GOAL OF THE EXERCISE: Reproduce the following items verbatim.

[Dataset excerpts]

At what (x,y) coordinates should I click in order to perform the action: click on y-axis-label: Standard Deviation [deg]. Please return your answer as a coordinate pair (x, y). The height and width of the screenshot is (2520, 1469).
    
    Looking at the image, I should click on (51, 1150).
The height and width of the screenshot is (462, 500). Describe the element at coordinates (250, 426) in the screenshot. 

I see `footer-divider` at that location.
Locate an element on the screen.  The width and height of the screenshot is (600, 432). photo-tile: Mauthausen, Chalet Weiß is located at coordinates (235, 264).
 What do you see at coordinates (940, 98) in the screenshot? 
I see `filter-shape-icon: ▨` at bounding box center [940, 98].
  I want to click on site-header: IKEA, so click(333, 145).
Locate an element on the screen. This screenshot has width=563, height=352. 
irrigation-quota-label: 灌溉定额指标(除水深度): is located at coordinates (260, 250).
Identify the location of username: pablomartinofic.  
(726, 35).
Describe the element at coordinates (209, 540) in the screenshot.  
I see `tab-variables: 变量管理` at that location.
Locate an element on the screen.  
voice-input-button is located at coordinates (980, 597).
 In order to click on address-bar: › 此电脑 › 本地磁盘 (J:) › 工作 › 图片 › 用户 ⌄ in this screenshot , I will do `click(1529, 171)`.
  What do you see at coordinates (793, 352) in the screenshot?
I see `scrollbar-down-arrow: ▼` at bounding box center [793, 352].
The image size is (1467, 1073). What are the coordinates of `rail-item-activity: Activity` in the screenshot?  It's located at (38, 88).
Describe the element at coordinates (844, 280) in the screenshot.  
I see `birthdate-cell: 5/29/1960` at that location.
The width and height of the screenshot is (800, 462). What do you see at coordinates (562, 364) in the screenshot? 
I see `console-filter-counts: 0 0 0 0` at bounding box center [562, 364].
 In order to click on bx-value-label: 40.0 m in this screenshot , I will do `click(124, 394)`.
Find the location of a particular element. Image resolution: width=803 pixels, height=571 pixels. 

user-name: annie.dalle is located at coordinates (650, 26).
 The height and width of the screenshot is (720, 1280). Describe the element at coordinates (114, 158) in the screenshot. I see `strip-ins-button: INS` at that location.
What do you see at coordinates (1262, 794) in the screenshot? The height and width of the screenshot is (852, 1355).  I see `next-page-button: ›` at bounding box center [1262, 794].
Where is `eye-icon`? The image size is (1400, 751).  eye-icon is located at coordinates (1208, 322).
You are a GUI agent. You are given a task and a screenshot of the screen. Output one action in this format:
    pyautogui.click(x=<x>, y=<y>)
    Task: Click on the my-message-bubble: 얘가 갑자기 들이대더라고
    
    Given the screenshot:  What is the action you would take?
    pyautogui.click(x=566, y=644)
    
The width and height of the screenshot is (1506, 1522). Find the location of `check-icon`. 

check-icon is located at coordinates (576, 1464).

ANSWER AREA:
At what (x,y) coordinates should I click in order to perform the action: click on y-axis-label: Standard Deviation [deg]. Please return your answer as a coordinate pair (x, y). The height and width of the screenshot is (2520, 1469).
    
    Looking at the image, I should click on (51, 1150).
The height and width of the screenshot is (462, 500). Describe the element at coordinates (250, 426) in the screenshot. 

I see `footer-divider` at that location.
Locate an element on the screen.  The width and height of the screenshot is (600, 432). photo-tile: Mauthausen, Chalet Weiß is located at coordinates (235, 264).
 What do you see at coordinates (940, 98) in the screenshot? 
I see `filter-shape-icon: ▨` at bounding box center [940, 98].
  I want to click on site-header: IKEA, so click(333, 145).
Locate an element on the screen. This screenshot has width=563, height=352. 
irrigation-quota-label: 灌溉定额指标(除水深度): is located at coordinates (260, 250).
Identify the location of username: pablomartinofic.  
(726, 35).
Describe the element at coordinates (209, 540) in the screenshot.  
I see `tab-variables: 变量管理` at that location.
Locate an element on the screen.  
voice-input-button is located at coordinates (980, 597).
 In order to click on address-bar: › 此电脑 › 本地磁盘 (J:) › 工作 › 图片 › 用户 ⌄ in this screenshot , I will do `click(1529, 171)`.
  What do you see at coordinates (793, 352) in the screenshot?
I see `scrollbar-down-arrow: ▼` at bounding box center [793, 352].
The image size is (1467, 1073). What are the coordinates of `rail-item-activity: Activity` in the screenshot?  It's located at (38, 88).
Describe the element at coordinates (844, 280) in the screenshot.  
I see `birthdate-cell: 5/29/1960` at that location.
The width and height of the screenshot is (800, 462). What do you see at coordinates (562, 364) in the screenshot? 
I see `console-filter-counts: 0 0 0 0` at bounding box center [562, 364].
 In order to click on bx-value-label: 40.0 m in this screenshot , I will do `click(124, 394)`.
Find the location of a particular element. Image resolution: width=803 pixels, height=571 pixels. 

user-name: annie.dalle is located at coordinates (650, 26).
 The height and width of the screenshot is (720, 1280). Describe the element at coordinates (114, 158) in the screenshot. I see `strip-ins-button: INS` at that location.
What do you see at coordinates (1262, 794) in the screenshot? The height and width of the screenshot is (852, 1355).  I see `next-page-button: ›` at bounding box center [1262, 794].
Where is `eye-icon`? The image size is (1400, 751).  eye-icon is located at coordinates (1208, 322).
You are a GUI agent. You are given a task and a screenshot of the screen. Output one action in this format:
    pyautogui.click(x=<x>, y=<y>)
    Task: Click on the my-message-bubble: 얘가 갑자기 들이대더라고
    
    Given the screenshot:  What is the action you would take?
    pyautogui.click(x=566, y=644)
    
The width and height of the screenshot is (1506, 1522). Find the location of `check-icon`. 

check-icon is located at coordinates (576, 1464).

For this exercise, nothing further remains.